Aberrant Promoter Methylation of Caveolin-1 Is Associated with Favorable Response to Taxane-Platinum Combination Chemotherapy in Advanced NSCLC

Seth A. Brodie; Courtney Lombardo; Ge Li; Jeanne Kowalski; Khanjan Gandhi; Shaojin You; Fadlo R. Khuri; Adam I. Marcus; Paula M. Vertino; Johann C. Brandes

Purpose Aberrant promoter DNA methylation can serve as a predictive biomarker for improved clinical responses to certain chemotherapeutics. One of the major advantages of methylation biomarkers is the ease of detection and clinical application.

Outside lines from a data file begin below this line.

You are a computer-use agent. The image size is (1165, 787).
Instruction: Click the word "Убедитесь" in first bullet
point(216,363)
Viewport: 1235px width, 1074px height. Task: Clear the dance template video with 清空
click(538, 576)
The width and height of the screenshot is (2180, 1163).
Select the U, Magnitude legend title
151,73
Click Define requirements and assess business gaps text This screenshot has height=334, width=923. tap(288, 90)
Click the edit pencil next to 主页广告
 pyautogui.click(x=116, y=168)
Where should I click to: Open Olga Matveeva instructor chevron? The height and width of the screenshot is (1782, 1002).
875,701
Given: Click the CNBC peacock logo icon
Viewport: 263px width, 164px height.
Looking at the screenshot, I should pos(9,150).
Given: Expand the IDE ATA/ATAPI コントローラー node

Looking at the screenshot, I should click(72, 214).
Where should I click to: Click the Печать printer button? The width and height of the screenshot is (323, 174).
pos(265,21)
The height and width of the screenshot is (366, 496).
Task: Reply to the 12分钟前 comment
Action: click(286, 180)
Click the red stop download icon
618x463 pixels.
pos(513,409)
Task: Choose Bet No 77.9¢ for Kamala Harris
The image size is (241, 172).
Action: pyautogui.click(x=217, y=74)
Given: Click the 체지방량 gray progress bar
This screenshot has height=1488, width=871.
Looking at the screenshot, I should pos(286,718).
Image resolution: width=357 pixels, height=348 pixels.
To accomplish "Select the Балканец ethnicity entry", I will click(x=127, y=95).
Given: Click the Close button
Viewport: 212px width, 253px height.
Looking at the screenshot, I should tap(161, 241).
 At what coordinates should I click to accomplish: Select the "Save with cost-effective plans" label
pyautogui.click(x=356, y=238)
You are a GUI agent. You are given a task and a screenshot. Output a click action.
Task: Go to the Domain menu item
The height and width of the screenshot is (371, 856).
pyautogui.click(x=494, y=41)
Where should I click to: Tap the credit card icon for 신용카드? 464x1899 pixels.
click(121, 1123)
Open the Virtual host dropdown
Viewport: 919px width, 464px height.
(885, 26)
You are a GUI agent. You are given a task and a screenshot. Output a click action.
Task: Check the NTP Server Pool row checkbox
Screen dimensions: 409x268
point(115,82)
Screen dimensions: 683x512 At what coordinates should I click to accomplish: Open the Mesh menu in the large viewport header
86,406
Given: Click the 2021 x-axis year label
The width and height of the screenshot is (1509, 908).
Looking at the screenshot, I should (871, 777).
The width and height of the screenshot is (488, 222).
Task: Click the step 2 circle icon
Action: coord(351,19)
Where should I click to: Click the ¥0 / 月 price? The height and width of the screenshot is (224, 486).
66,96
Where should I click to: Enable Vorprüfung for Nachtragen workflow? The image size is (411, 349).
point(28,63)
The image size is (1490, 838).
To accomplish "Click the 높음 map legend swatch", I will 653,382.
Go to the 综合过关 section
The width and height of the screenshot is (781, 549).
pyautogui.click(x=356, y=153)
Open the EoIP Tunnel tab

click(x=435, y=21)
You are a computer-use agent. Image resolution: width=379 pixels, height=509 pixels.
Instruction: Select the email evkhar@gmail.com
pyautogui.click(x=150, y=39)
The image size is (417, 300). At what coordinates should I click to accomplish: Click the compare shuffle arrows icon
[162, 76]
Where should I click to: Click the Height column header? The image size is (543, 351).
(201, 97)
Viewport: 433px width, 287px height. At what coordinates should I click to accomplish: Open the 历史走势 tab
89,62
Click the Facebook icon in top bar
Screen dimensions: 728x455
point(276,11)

In order to identify methylation biomarkers predictive of a response to a taxane-platinum based chemotherapy regimen in advanced NSCLC we performed an unbiased methylation analysis of 1,536 CpG dinucleotides in cancer-associated gene loci and correlated results with clinical outcomes. Methods We studied a cohort of 49 patients (median age 62 years) with advanced NSCLC treated at the Atlanta VAMC between 1999 and 2010. Methylation analysis was done on the Illumina GoldenGate Cancer panel 1 methylation microarray platform. Methylation data were correlated with clinical response and adjusted for false discovery rates. Results Cav1 methylation emerged as a powerful predictor for achieving disease stabilization following platinum taxane based chemotherapy (p = 1.21E-05, FDR significance  = 0.018176). In Cox regression analysis after multivariate adjustment for age, performance status, gender, histology and the use of bevacizumab, CAV1 methylation was significantly associated with improved overall survival (HR 0.18 (95%CI: 0.03–0.94)). Silencing of CAV1 expression in lung cancer cell lines(A549, EKVX)by shRNA led to alterations in taxane retention. Conclusions CAV1 methylation is a predictor of disease stabilization and improved overall survival following chemotherapy with a taxane-platinum combination regimen in advanced NSCLC. CAV1 methylation may predict improved outcomes for other chemotherapeutic agents which are subject to cellular clearance mediated by caveolae.